*TEXT UNDER STUDY*:

★ ★ ★

Long-form treatment of this canon entry. A compact, operational version exists as the skill companion — what the agent reads when calling this tool.

So What? Test

Point at any fact in the deck and ask "so what?". If the answer is another fact, ask again. And again. Keep recursing until the answer is an implication for the audience — something they have to do, decide, or believe differently. That terminal answer is the slide's title; the chain above it is the body. Most decks die because the team stopped one so what too early.

Where it comes from

The discipline is McKinsey's, even though McKinsey didn't invent the question. Inside the firm through the 1960s and 1970s, junior consultants were trained to expect a partner to interrupt any review with two syllables — "so what?" — and to keep asking until the analyst arrived at something the client could act on. The first written codification is Ethan Rasiel's The McKinsey Way (1999), which lists the so-what test alongside MECE, the 80/20 cut and the elevator test as one of the firm's "rules of working": "every fact, every analysis, every chart serves a purpose. If you can't say what that purpose is — if you can't pass the so-what test — you have to keep working."

The intellectual cousin sits in Toyota City. Sakichi Toyoda, founder of the Toyota Group, taught engineers on the loom shop floor in the 1930s to ask "why?" five times in a row when chasing a defect. Taiichi Ohno institutionalised the practice as the Five Whys in the Toyota Production System; in Toyota Production System: Beyond Large-Scale Production (1988) he calls it "the basis of Toyota's scientific approach".

The two questions are the same engineering pointed in opposite directions. Why? probes causes — drilling back through the chain of mechanism to the root the engineer can fix. So what? probes consequences — climbing forward through the chain of implication to the action the audience can take. Toyota looks upstream toward the broken bearing; McKinsey looks downstream toward the board's next decision. Same recursion, opposite direction.

★ ★ ★

*EXTRACTED INFORMATION*:
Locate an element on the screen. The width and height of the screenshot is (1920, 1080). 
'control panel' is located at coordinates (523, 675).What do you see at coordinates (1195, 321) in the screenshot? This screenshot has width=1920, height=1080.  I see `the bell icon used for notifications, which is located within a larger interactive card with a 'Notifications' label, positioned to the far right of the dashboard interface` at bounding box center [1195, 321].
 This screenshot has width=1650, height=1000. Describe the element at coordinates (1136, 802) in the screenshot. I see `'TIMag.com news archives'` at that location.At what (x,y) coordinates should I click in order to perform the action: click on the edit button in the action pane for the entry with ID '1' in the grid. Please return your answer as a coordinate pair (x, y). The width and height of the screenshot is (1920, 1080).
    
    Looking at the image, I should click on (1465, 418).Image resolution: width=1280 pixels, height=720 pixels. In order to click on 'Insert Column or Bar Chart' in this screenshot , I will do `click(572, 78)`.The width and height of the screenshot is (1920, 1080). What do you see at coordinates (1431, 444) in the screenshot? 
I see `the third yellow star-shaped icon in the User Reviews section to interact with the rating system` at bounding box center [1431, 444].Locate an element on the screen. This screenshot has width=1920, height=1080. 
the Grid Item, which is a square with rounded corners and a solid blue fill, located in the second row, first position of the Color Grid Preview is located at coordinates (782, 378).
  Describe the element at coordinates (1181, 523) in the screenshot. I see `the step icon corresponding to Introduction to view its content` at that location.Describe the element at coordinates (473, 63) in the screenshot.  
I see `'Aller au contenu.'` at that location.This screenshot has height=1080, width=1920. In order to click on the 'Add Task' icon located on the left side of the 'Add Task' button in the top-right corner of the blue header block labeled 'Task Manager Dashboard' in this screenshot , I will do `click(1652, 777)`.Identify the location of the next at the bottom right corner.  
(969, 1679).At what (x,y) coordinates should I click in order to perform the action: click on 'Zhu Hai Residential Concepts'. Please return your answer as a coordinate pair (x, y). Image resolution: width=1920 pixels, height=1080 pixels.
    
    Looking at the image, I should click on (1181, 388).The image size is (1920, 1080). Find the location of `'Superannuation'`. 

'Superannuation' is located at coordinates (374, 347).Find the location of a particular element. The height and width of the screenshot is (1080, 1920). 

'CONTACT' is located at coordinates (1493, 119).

★ ★ ★

*WORK INSTRUCTION*:
Continue the piece on the "So What?" test from its final sentence.

*RESULT OF THE EXERCISE*:
Barbara Minto carries the discipline into the wider canon: The Pyramid Principle (1973) makes the answer-first document depend on having extracted the so-what already — a pyramid without one at the apex is a stack of facts. Daniel Pink restates it bluntly in To Sell Is Human (2012): "information becomes insight only when someone has to do something with it".

What it actually is

The so-what test is a recursive question with a specific terminating condition. The recursion is what most authors get; the terminating condition is what most authors miss.

The procedure: state the artefact as a fact ("Volume grew 8% YoY"), ask so what?, write the answer, inspect it. If the answer is another fact, ask again. Terminate when the answer is an implication for this audience — something they have to do, decide, or believe differently because of the chain. That sentence becomes the slide's title; the chain above it becomes the body, closest-to-audience at the top.

Three things distinguish the so-what test from looser cousins:

  1. Recursive, not single-pass. The headline test is a one-shot grammar check. The so-what test fires again every time the answer is another fact. "Volume grew 8%" passes the headline test and fails the so-what test on the same line.
  2. Bottoms out at the audience, not the analyst. "Our pricing model is missing a variable" terminates for the pricing team — not for the CEO, where the chain runs one rung further ("we are over-discounting segment X — re-baseline list prices"). The audience defines the floor.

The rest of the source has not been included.